Another example is the rule that brought the CFPB to the Supreme Court in the first place, its payday lending rule. This modest rule, which mostly involves prohibiting lenders from repeated automatic withdrawals from borrowers’ bank accounts, is what CFSA objected to. Upon the Supreme Court reversal, that rule can theoretically be implemented, but attorneys for the payday lending industry told the Fifth Circuit last Thursday that it would again challenge it in court, seeking an en banc ruling of the entire circuit court on underlying issues that went unaddressed in the initial opinion.

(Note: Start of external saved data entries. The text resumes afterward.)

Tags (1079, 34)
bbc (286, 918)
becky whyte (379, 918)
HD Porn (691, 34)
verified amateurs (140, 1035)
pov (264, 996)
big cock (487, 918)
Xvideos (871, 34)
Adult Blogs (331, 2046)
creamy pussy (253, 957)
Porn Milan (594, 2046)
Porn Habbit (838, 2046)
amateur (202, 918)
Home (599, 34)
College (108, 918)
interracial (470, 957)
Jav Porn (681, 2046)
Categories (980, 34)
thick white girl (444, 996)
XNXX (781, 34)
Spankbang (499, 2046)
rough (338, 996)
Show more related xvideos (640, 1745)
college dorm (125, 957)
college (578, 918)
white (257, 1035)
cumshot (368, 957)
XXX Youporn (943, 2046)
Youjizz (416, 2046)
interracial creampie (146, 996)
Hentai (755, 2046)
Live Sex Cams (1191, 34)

The CFPB, for its part, is charging forward with enforcement actions against companies that now cannot use the Supreme Court uncertainty as an excuse. On Friday, the Bureau sued SoLo Funds, an online lending platform that claimed to broker zero-interest loans with outside lenders, but which deceived borrowers into paying fees through fake “tips” or “donations.” Despite claims that these tips and donations are voluntary, the complaint alleges that the mandatory boxes that ask for fees to SoLo have no option to put in zero, that the “no donation” option is buried in the mobile app’s settings, and that lenders typically decline to fund loans where no tip is added.
Over 99.5 percent of the more than one million loans funded through SoLo include fees to the lender. The cost of credit with the fees included has come to more than 1,000 percent, according to the complaint. The Bureau is seeking an injunction against the company, forfeiture of all revenue back to borrowers, and a civil money penalty.
On a press call Friday, CFPB director Rohit Chopra said that the Bureau plans to increase its enforcement office personnel, and to work on new rules related to credit reports and credit scores, which a large number of recent consumer complaints have involved. He noted that honest businesses should welcome the Supreme Court’s ruling, since they will now compete on a more level playing field, as the risks of acting dishonestly are renewed.